• [INSTRUCTIONS TO FOLLOW] I need the records below restated word for word, without their pictures.

• [SOURCE DATA]
+++

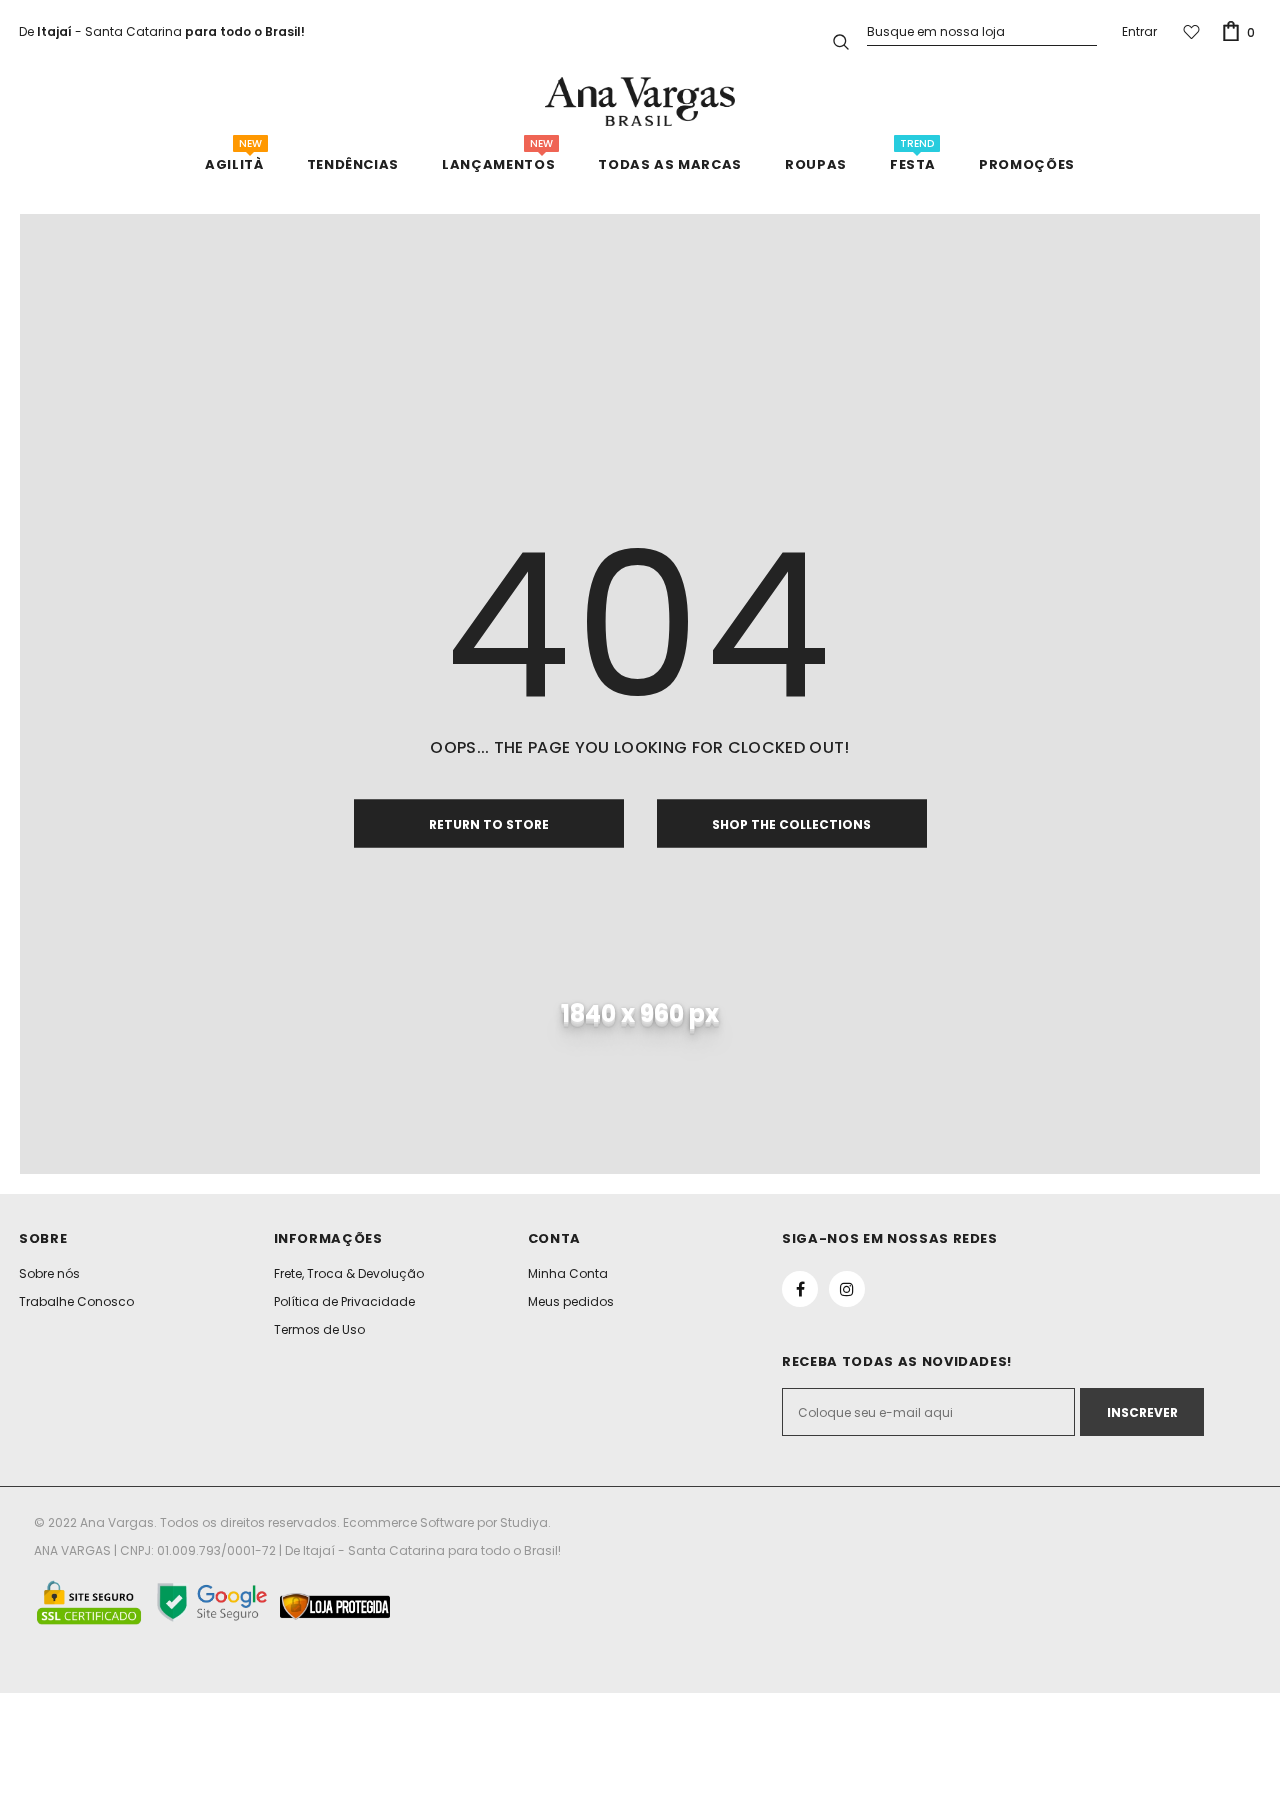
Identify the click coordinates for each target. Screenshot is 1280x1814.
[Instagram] (847, 1289)
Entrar (1139, 31)
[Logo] (640, 101)
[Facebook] (800, 1289)
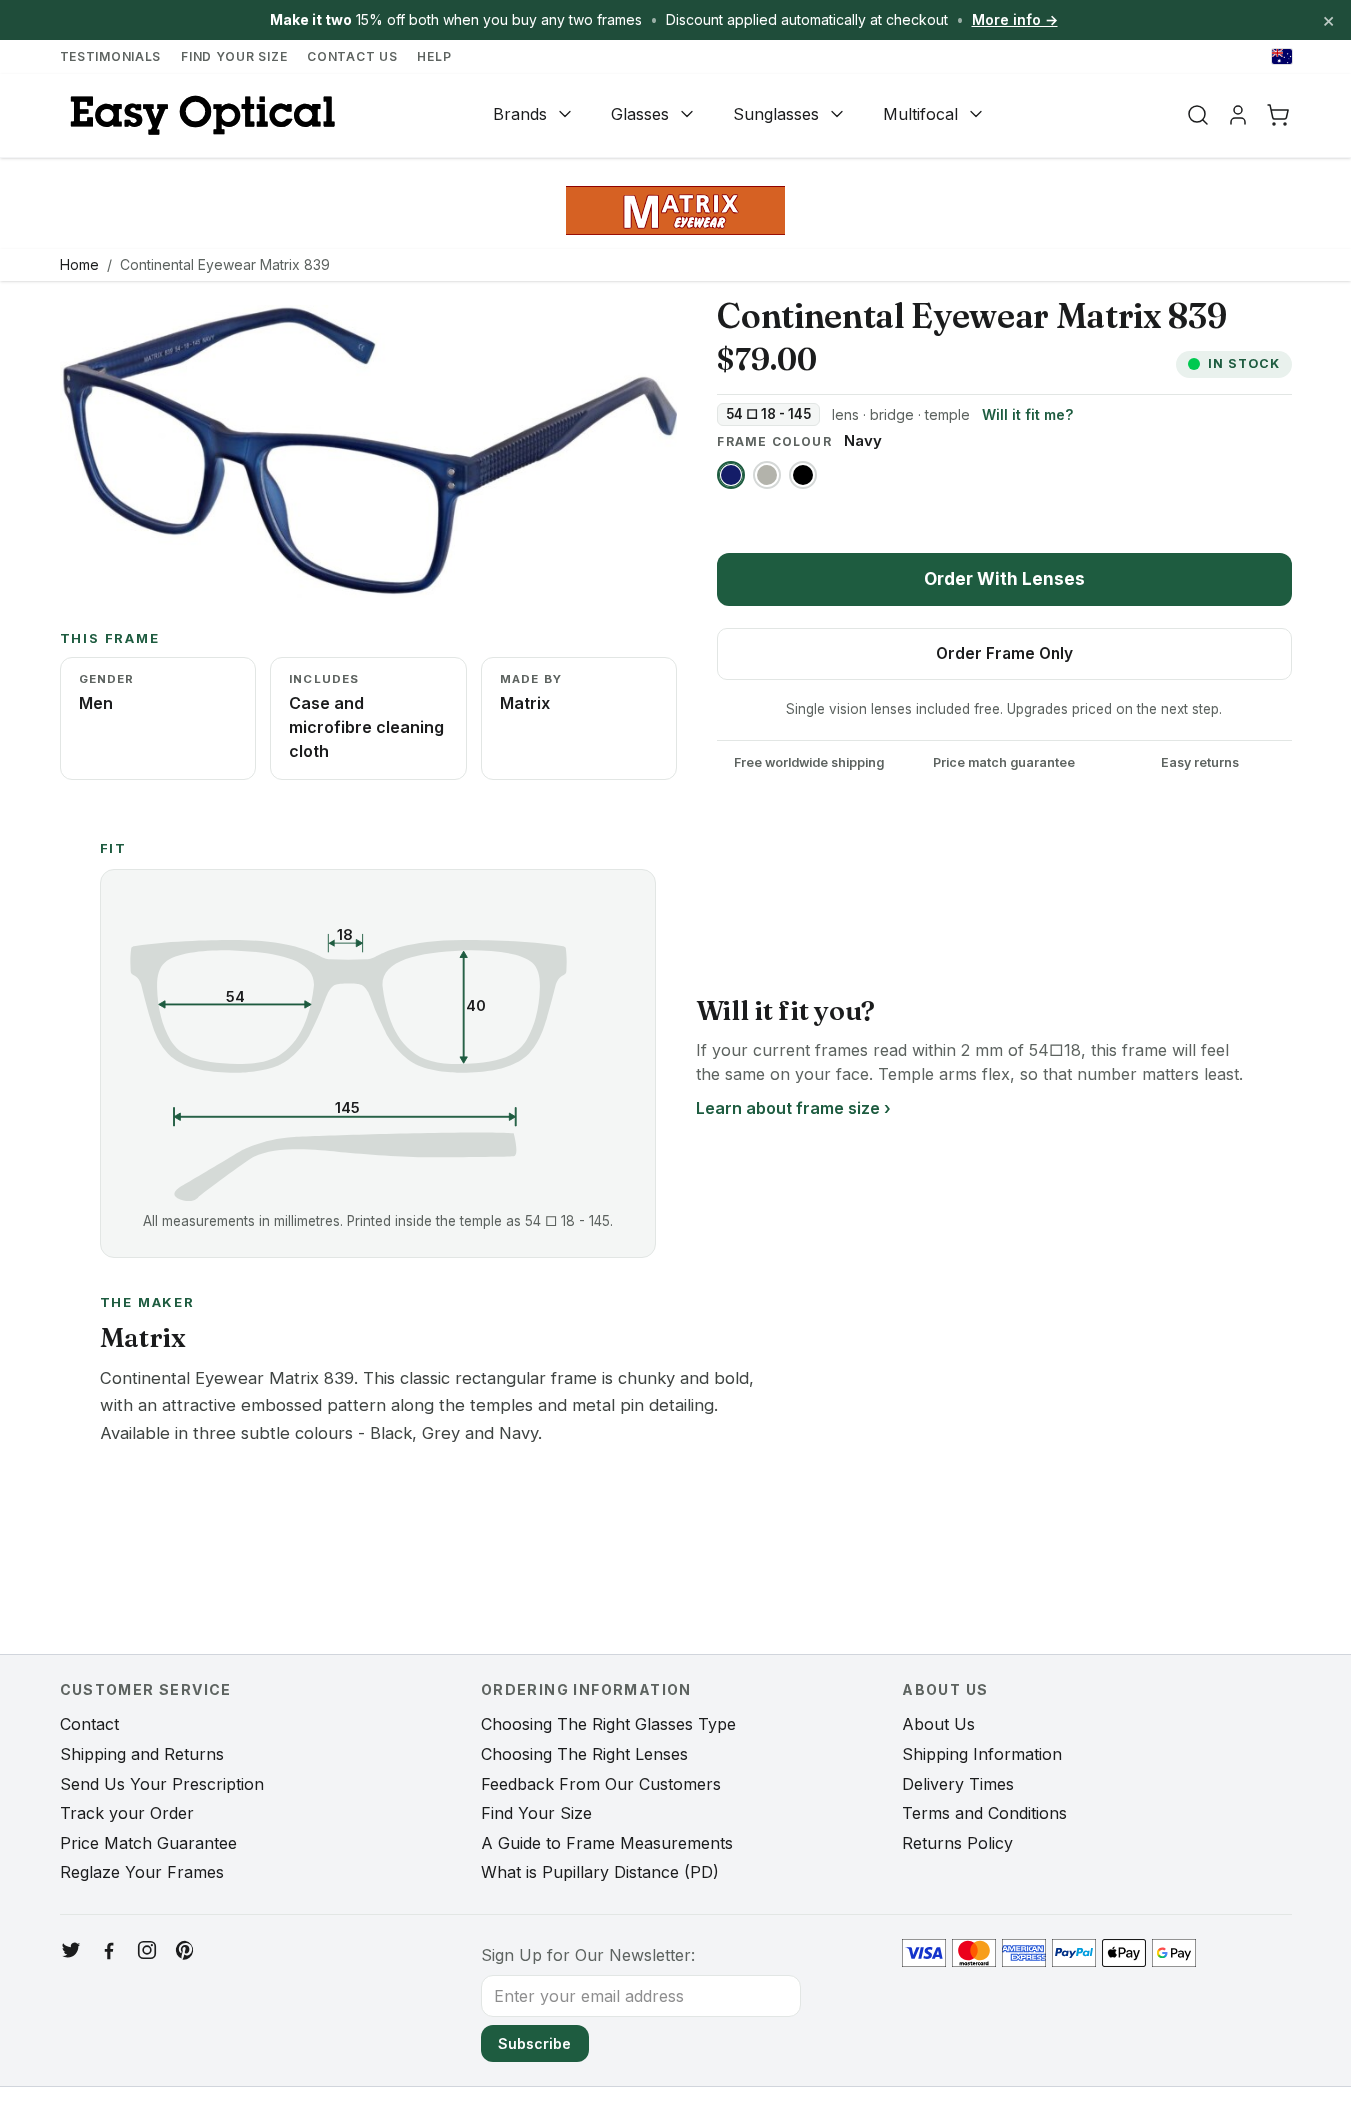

+++

• [PROBLEM SOLUTION]
Identify the click coordinates for each target. Screenshot is 1280x1814.
[Instagram] (847, 1289)
Entrar (1139, 31)
[Logo] (640, 101)
[Facebook] (800, 1289)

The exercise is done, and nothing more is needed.